Even though mothers love their children and would do anything for them, many don’t realize what kind of damage can be done to a child’s body by the excess of this white substance especially since it’s so socially acceptable and just tastes so good! Samantha, as well as many other health professionals, believes that excess sugar in children is a huge cause of many of the problems listed above that we are seeing in our society today.
Children can get just as addicted to sugar as adults can and you can see it in their behavior. They tend to be much more hyperactive, moodier, don’t listen to instruction as well, have a harder time settling down and beg for sugar. It has also shown up as ADD or ADHD -type symptoms, attributed to not being able to concentrate as well. Many mothers have noticed when they actually removed excess sugar from their child’s diet they saw the child’s ADD-like symptoms diminish greatly or even totally disappear.
Samantha said she even had one lady she helped get off sugar who had 3 boys that were very hyper. Hey, they were ‘just being boys’! However, when she removed sugar from their diet she was shocked at how much more attentive they were, easier to discipline, they didn’t fight her as much and she didn’t have to tell them things three times before getting results. This mom said it made raising them so much easier and enjoyable – she liked being a mom much more when her kids were off sugar!

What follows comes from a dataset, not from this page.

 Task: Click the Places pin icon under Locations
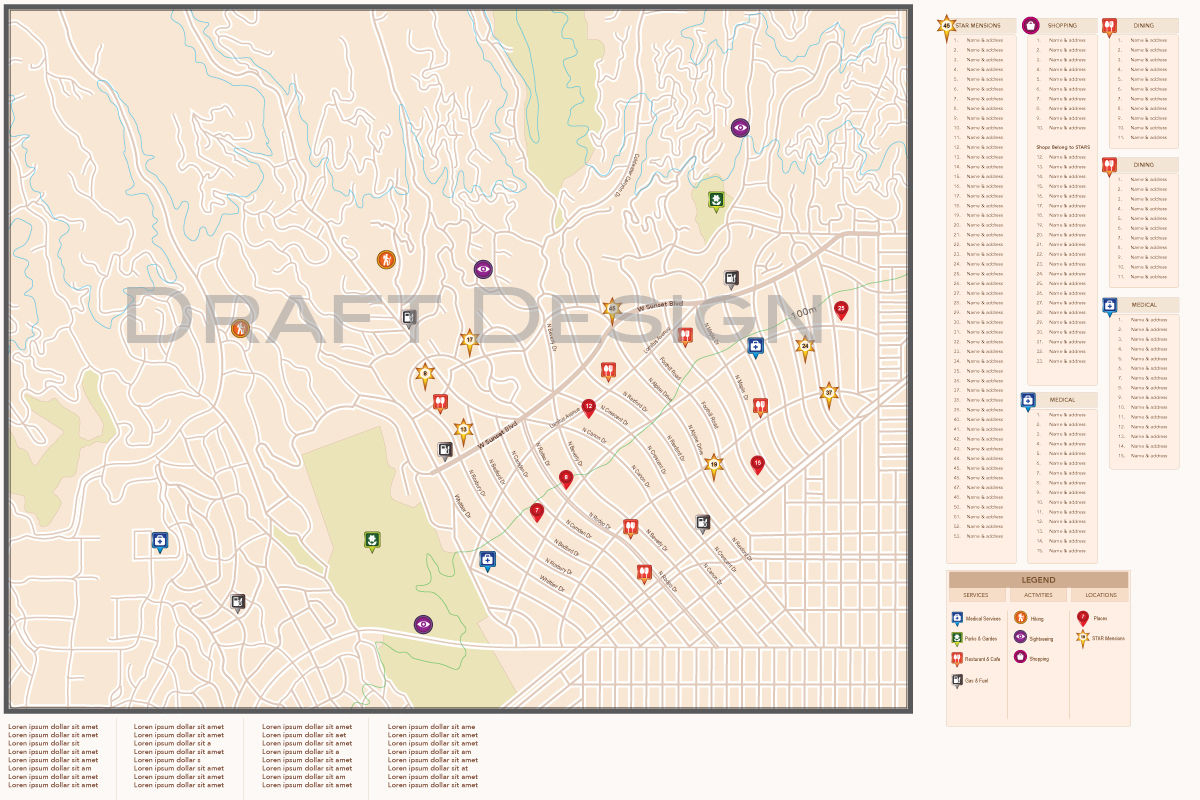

One other challenge with children eating too much sugar, especially under the age of 12, is that their livers are not fully developed. Excess sugar can wreak havoc on a child’s liver which is another contributor to why some young kids are starting to develop fatty liver disease at a young age. Sugar has absolutely no nutrients, so in order for the body to metabolize it, the body has to extract minerals from itself to even process it – which means the body is slowly becoming malnourished.
Samantha says that the goal is really paying attention to the excess amount of sugar. Here are some tips to keep in mind:
1) Get away from the habit of letting your children have sugar everyday as a treat. It really should only be a couple-times-a-month thing, if even that. Shoot for no more than once a week. However, you have to really watch out for all the sugar in the processed foods they are eating; this can really add up.

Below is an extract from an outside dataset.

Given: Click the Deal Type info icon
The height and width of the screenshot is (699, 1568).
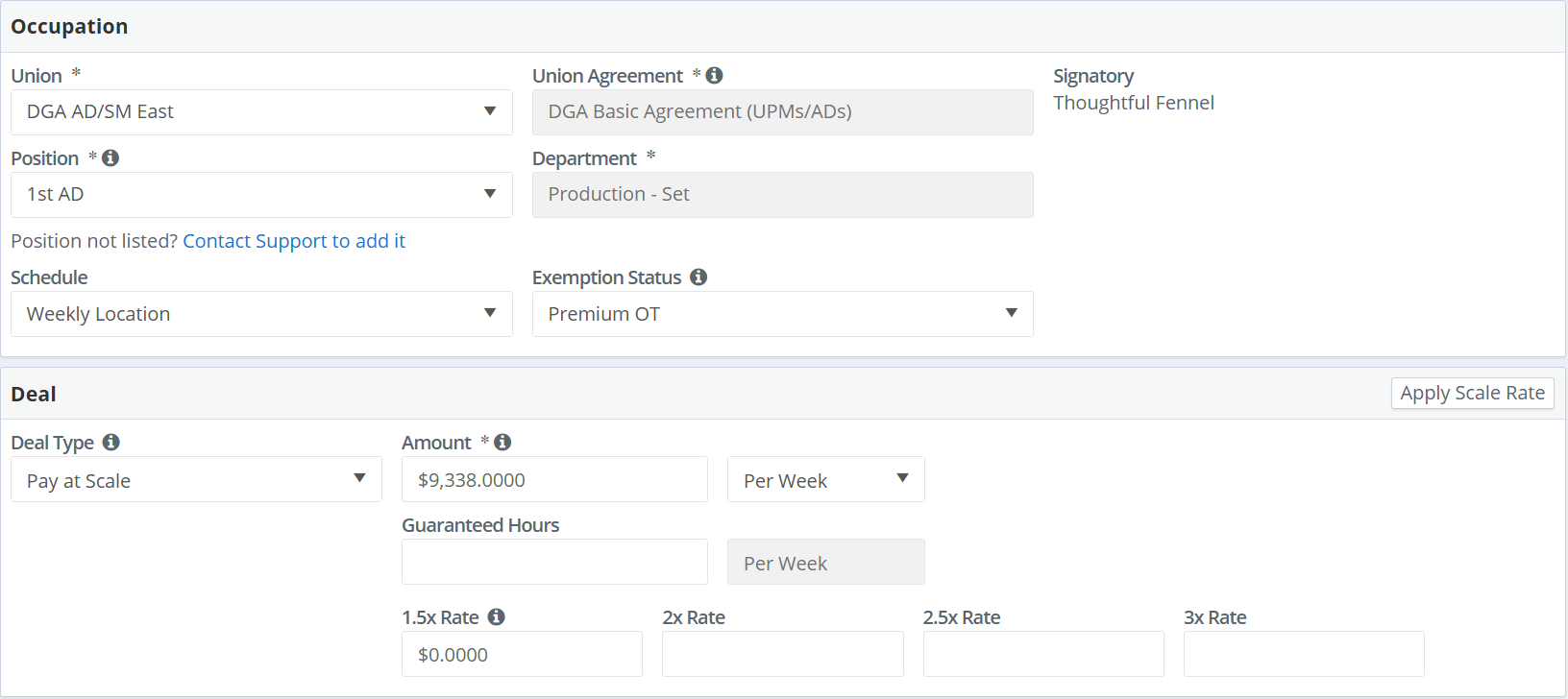Looking at the screenshot, I should coord(111,442).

2) Watch their behavior. Most mothers are surprised when they actually start to watch for this and they see their children acting out, begging and crying out for their sugar ‘fix’. The sad thing is many times they are dealing with withdrawal symptoms from the previous times they have had sugar and their body is just trying to balance it out. How many times have you seen other people’s children in the grocery cart literally screaming out and begging, “MOMMIE! I WANT A COOKIEEE!” Sometimes moms just give it to them to calm them down (although we all know this is only a temporary ‘Band-Aid’).
3) With cereal, get the kind that doesn’t have sugar and if necessary, add the sugar yourself. This is because you will use way less sugar then is actually in the sugary cereal and most of it you add ends up in the milk anyway.

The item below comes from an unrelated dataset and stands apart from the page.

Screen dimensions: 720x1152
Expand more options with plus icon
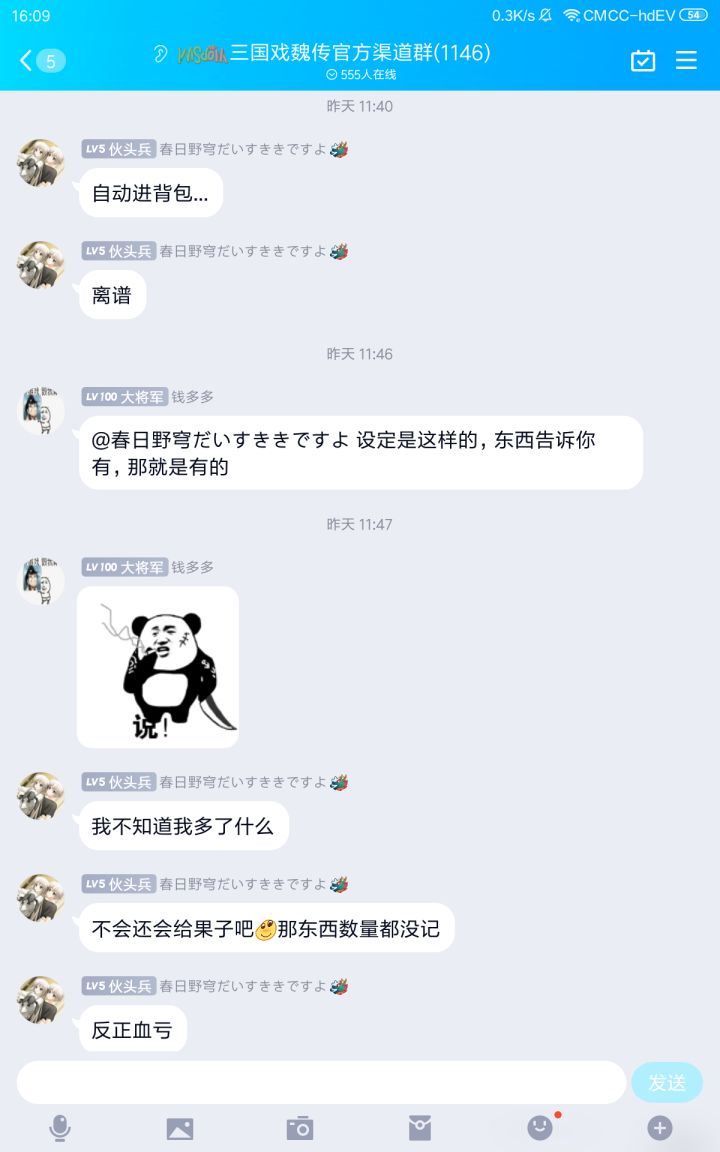coord(660,1128)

4) Get children used to having fruit, even at a young age – instead of sugar. A child raised on sugar will want it much more often than a child that is not raised on sugar. To make it more fun for them at first, you can even use some whipped cream as a ‘special dipping sauce’. Whipped cream has minimal sugar or you can get sugar-free, although I don’t highly recommend those artificial sweeteners either.
5) Reduce the amount of sugary snacks you keep in the house. It they are not there, you can’t eat them! If your children see you eating it, then they will probably want it, too. If you have a sugar addiction yourself, start to explore the options of getting rid of that addiction for yourself and your entire family.
6) I know lots of children love baking and it can be a great bonding experience but Samantha says that ‘emotional bonding’ connected to sugar is one thing that really contributed to her major chocolate chip cookie addiction as an adult! That habit she didn’t break until 30 years later!